Cyber security analyst
Cyber security analysts help to protect an organisation by employing a range of technologies and processes to prevent, detect and manage cyber threats
As a cyber security analyst, you'll monitor networks and systems, detect security threats ('events'), analyse and assess alarms, and report on threats, intrusion attempts and false alarms, either resolving them or escalating them, depending on the severity.
Broadly, you can work in one of the following areas:
- consulting, offering advisory services to clients
- working to protect the security of the organisation you work for.

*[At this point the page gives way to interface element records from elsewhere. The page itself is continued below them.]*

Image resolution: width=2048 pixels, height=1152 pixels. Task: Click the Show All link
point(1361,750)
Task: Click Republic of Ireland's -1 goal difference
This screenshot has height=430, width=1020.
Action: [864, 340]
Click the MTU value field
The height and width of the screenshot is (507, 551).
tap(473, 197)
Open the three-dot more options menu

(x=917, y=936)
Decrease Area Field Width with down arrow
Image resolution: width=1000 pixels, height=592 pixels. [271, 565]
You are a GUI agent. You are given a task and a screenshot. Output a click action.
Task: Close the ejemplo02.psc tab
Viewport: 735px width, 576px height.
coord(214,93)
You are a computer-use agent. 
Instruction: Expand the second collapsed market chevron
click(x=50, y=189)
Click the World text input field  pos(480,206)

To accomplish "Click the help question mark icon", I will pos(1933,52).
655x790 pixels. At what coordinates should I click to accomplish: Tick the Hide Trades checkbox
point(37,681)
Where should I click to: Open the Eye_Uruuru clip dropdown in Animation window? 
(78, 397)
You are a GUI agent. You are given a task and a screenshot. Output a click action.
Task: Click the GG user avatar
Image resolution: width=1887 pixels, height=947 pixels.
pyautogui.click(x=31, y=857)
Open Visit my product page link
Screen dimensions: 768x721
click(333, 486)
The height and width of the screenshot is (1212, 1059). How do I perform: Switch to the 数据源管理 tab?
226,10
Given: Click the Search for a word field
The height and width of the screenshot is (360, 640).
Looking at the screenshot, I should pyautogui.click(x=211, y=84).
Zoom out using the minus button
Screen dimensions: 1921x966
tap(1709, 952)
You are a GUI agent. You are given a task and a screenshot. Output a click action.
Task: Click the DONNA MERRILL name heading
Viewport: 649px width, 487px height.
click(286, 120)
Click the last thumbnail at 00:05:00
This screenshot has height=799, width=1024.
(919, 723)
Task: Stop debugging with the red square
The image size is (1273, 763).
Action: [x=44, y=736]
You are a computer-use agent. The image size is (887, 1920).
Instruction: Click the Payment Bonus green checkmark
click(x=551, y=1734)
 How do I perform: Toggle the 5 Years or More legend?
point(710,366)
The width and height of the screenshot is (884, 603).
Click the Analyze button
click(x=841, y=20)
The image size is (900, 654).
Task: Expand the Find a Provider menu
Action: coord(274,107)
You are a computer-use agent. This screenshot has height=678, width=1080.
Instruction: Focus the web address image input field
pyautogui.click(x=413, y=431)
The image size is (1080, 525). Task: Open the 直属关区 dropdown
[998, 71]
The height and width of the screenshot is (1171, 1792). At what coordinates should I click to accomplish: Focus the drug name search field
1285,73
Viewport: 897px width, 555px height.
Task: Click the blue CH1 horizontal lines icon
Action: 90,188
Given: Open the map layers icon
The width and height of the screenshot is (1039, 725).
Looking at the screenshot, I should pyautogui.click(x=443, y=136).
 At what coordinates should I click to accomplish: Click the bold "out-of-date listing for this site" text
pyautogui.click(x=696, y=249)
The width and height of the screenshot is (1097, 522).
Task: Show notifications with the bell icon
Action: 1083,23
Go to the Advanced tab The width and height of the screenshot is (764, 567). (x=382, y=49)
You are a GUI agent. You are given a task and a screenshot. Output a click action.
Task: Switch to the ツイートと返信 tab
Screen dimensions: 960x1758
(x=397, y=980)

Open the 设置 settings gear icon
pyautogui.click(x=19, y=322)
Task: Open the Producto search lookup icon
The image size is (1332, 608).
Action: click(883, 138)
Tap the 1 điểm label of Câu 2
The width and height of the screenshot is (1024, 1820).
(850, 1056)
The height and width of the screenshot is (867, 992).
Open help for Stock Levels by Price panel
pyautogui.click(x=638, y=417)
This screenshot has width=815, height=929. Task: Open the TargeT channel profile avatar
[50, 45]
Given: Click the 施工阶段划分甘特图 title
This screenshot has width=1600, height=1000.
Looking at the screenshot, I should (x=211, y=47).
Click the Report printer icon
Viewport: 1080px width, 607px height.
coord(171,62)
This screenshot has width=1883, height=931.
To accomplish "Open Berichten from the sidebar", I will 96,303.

Job titles vary and may include information security analyst, security analyst, information security consultant, security operations centre (SOC) analyst and cyber intelligence analyst.
Responsibilities
As a cyber security analyst, you'll need to:
- keep up to date with the latest security and technology developments
- research/evaluate emerging cyber security threats and vulnerabilities and ways to manage them
- plan for disaster recovery and create contingency plans in the event of any security breaches
- monitor for attacks, intrusions and unusual, unauthorised or illegal activity
- test and evaluate security products and check suppliers’ certification, compliance and accreditation
- design new security systems or upgrade existing ones
- use advanced analytic tools to determine emerging threat patterns and vulnerabilities
- engage in 'ethical hacking', for example, simulating security breaches
- identify potential weaknesses and implement measures, such as firewalls and encryption
- investigate security alerts and provide incident response using incident handling methodologies and best practices
- monitor and respond to common cyber threats such as 'phishing' emails, 'pharming' activity, malware and ransomware
- monitor identity and access management, including monitoring for abuse of permissions by authorised system users
- liaise with stakeholders in relation to cyber security issues and provide future recommendations
- record all findings, actions taken and lessons learned following an incident to strengthen future responses
- generate incident reports for both technical and non-technical staff and stakeholders
- review and improve security processes
- maintain an information security risk register and assist with internal and external audits relating to information security
- promote a culture of security amongst colleagues and other stakeholders and support wider security initiatives
- assist with the creation, maintenance and delivery of cyber security awareness training for colleagues
- give advice and guidance to staff on issues such as spam and unwanted or malicious emails.
Salary
- Salaries for cyber security analysts with one to three years' experience typically range from £37,500 to £52,500.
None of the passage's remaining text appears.